Republicans are determined to overhaul the nation’s tax code after more than three decades, delivering on a top legislative priority for President Donald Trump. Highlighting items that have been modernized since 1986, the last year the tax code was overhauled. Speaker Paul Ryan, R-Wis., made a pitch for reform, saying on Monday, “Just like the rotary phone of the ’80s, the American tax code is seriously outdated.”

The two deductions are in the crosshairs as Republicans look to slash the corporate and individual tax rates, according to congressional aides and strong hints from some lawmakers. The deductions point up how what’s seen by some as a special-deal loophole is embraced by others as a revered middle-class touchstone. That’s a major reason why an overhaul of the tax system — a political imperative for the GOP — is so difficult.

House Republicans, who have been working behind closed doors, are promising to reveal details of their plan next week.

The Trump administration has thrown its weight behind a revamp of the tax system, but Republicans are split on some core issues.

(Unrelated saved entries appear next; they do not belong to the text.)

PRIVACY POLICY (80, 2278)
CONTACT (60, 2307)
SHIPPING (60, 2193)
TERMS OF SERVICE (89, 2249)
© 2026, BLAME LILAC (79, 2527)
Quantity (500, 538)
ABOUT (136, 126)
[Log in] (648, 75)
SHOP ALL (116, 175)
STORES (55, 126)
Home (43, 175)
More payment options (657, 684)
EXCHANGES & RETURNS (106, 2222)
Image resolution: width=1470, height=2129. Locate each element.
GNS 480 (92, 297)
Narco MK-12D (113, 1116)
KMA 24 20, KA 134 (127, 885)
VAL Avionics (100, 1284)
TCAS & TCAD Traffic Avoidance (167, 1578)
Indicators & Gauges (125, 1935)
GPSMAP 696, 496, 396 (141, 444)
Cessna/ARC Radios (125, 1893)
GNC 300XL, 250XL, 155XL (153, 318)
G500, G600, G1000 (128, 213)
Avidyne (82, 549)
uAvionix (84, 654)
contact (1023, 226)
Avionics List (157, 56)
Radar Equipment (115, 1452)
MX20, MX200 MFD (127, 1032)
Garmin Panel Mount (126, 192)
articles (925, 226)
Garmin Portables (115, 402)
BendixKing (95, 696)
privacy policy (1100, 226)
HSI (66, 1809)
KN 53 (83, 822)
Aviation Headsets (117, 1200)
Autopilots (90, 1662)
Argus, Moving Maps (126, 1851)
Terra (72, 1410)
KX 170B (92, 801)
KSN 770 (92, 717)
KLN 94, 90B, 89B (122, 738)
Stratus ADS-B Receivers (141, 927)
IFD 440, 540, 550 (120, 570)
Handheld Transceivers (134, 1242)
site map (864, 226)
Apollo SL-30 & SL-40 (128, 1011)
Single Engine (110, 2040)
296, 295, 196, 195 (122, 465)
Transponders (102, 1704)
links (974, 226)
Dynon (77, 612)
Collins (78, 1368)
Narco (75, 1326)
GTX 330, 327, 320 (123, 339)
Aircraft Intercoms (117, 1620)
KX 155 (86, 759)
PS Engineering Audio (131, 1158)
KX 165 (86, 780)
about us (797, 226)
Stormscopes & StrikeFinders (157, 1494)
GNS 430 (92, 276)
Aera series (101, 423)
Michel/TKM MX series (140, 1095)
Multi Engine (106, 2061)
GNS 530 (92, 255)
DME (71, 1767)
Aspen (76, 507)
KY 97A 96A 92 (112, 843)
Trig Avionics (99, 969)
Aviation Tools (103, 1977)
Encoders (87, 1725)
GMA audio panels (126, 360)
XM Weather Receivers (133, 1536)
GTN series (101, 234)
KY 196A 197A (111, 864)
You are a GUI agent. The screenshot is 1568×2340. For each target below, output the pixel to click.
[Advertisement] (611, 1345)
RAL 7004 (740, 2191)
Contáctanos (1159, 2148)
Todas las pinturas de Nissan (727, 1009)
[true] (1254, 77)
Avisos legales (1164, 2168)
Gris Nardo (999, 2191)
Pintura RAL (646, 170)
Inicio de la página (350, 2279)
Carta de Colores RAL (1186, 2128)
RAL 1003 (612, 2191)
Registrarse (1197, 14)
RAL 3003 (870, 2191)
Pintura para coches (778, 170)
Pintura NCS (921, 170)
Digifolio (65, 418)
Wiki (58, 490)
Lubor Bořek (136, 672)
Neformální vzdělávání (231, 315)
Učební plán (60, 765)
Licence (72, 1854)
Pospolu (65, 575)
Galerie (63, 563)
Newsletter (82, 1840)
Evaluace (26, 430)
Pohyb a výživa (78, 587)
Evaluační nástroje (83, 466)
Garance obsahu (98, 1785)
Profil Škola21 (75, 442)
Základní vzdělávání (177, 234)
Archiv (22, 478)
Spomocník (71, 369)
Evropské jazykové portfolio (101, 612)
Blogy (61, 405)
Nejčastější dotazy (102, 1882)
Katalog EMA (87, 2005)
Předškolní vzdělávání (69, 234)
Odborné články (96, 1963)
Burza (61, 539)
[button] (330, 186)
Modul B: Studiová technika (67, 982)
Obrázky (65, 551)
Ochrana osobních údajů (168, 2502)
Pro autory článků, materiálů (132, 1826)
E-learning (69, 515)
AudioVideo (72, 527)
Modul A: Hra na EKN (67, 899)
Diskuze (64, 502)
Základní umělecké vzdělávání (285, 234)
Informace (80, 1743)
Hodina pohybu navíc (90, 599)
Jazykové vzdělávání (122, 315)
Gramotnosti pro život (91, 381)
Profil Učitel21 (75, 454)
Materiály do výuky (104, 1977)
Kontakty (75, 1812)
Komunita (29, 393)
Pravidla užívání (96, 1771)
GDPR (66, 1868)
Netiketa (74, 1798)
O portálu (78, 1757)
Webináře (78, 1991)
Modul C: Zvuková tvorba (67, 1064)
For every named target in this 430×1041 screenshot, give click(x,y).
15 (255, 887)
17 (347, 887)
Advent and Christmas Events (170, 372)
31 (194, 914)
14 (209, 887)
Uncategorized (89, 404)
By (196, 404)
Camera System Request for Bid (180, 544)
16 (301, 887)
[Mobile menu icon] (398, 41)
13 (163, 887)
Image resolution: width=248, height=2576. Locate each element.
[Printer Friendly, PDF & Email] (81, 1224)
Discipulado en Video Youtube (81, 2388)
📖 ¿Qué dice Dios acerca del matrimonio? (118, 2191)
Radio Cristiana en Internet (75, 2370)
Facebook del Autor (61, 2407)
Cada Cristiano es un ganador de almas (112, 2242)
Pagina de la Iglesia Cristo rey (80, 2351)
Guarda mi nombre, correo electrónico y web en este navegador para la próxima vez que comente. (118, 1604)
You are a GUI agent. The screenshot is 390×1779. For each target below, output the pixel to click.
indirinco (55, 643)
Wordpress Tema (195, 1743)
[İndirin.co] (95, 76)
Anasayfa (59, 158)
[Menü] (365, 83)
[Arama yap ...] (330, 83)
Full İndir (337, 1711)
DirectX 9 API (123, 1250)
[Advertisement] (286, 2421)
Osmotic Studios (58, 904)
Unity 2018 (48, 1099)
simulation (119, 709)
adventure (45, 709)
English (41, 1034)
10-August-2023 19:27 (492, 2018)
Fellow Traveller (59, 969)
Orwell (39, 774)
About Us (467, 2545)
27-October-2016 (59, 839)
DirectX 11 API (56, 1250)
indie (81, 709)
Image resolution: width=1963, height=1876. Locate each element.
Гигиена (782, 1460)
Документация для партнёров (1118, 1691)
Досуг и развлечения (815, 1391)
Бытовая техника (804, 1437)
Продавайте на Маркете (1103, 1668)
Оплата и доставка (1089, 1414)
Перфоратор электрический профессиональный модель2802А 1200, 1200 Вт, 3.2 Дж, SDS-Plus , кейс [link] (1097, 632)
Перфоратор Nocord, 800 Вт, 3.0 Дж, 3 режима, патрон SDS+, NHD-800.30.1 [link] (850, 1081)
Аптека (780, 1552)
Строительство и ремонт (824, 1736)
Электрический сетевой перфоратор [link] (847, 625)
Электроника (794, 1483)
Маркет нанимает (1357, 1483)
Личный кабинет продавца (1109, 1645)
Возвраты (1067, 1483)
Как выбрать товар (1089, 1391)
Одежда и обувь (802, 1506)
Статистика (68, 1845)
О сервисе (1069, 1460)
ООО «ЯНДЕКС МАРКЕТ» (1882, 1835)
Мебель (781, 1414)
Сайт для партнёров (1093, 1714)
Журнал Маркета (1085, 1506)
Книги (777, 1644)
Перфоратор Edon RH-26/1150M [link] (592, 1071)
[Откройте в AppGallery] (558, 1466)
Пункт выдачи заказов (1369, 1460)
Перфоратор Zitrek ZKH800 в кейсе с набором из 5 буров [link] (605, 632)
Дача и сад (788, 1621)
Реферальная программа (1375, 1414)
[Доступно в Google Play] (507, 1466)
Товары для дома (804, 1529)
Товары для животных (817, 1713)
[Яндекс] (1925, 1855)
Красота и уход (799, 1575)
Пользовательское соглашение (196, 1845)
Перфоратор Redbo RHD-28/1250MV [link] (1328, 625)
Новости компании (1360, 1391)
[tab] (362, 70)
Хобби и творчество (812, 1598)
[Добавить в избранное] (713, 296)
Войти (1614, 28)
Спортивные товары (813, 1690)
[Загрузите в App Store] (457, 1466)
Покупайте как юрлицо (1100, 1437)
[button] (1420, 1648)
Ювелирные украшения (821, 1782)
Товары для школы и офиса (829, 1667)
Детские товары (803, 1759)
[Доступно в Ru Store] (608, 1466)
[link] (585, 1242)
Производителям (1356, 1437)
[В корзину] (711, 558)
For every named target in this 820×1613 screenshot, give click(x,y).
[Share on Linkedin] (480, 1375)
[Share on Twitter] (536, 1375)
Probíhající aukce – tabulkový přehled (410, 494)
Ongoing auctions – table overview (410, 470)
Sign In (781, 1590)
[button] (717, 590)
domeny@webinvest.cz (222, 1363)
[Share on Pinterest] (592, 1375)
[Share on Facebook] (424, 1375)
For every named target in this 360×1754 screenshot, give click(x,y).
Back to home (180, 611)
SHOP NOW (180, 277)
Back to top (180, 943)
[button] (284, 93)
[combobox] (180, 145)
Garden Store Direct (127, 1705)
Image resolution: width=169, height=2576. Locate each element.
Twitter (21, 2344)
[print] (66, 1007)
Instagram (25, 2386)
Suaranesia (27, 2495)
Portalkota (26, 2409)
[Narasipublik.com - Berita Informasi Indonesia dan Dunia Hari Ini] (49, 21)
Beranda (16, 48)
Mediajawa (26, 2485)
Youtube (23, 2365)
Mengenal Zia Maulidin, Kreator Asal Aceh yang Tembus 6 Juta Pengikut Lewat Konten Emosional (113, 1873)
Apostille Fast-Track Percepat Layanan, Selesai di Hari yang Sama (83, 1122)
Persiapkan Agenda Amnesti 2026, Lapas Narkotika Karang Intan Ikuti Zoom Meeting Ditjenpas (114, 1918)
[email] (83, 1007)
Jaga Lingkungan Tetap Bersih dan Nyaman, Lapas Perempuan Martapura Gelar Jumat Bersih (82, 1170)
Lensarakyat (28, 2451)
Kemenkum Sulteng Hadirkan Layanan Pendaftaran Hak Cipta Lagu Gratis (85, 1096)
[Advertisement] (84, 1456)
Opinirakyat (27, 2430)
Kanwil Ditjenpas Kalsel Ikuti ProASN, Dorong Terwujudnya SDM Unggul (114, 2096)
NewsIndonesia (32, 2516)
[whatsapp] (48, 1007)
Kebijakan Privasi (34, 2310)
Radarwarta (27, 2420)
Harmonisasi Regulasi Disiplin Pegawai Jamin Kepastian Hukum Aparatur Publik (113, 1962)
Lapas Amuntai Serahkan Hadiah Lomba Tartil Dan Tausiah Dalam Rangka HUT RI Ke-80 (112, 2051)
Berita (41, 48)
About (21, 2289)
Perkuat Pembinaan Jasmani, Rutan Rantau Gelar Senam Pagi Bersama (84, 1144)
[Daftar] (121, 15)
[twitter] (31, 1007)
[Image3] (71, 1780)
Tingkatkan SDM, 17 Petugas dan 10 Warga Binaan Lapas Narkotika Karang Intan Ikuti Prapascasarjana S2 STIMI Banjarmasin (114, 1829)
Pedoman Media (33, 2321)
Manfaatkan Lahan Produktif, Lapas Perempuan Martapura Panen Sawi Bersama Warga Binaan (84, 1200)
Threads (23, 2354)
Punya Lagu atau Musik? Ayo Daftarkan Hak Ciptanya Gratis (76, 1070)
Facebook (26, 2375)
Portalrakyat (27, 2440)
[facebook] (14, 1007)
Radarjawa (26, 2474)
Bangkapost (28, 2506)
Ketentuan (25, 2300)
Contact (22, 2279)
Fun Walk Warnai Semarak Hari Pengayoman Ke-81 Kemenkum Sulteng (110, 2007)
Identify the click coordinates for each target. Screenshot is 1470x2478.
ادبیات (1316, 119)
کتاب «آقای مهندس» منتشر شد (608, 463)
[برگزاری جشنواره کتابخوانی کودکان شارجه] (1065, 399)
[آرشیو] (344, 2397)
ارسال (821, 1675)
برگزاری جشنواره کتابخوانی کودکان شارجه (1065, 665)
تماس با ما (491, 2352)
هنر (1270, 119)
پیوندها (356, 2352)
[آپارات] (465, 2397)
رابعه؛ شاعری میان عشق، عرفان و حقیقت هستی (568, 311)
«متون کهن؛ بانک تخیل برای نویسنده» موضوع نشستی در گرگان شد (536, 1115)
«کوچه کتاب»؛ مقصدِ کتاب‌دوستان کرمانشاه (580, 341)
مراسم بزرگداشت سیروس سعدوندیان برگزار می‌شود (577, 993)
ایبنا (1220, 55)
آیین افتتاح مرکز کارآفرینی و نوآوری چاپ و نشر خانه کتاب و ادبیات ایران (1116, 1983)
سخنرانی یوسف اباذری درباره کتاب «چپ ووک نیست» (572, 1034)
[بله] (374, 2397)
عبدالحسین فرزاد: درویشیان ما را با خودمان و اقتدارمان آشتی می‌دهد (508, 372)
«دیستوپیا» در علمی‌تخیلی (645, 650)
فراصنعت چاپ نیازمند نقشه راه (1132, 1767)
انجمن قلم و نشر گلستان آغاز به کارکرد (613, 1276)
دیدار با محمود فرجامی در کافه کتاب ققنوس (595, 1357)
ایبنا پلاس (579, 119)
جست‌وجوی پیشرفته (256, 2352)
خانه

They are divided over whether to add to the nation’s soaring debt with tax cuts. In the Senate, Orrin Hatch, R-Utah, who heads the tax-writing Finance Committee, says his panel won’t be “a rubber stamp” for the House Republicans’ plan. The GOP is at odds over eliminating the deduction for state and local taxes.

There are plenty of GOP lawmakers in Democratic-controlled New York, Connecticut, New Jersey and California, and they’re pushing back. A coalition of 70 lawmakers from blue states — including 20 Republicans — lodged their objection formally to Treasury Secretary Steven Mnuchin.

Repealing the state-local deduction for federal income taxes would subject people to being taxed twice, they say.

The administration wants the state and local deduction to be eliminated or reduced because, officials say, the federal government shouldn’t be subsidizing states and wealthy households.

The federal deduction for state and local taxes along with the mortgage interest deduction cost the government dearly in lost potential revenue. The state and local benefit, one of the biggest, deprives federal coffers of an estimated $1.3 trillion to $2 trillion over 10 years.

Governors and mayors, as well as big companies that pay state and local property taxes, could coalesce into a potent lobbying force defending the deduction.

The same knock is made by critics against the mortgage interest deduction: that it favors wealthy taxpayers at the expense of people of modest means. The benefit allows homeowners to deduct interest on up to $1 million in mortgage debt. Only about 20 percent of taxpayers deduct mortgage interest from their income taxes. It’s open only to those who itemize deductions, and those taxpayers tend to have higher incomes.

The mortgage interest deduction, costing about $700 billion over a decade, is held up as a booster of homeownership and economic advancement.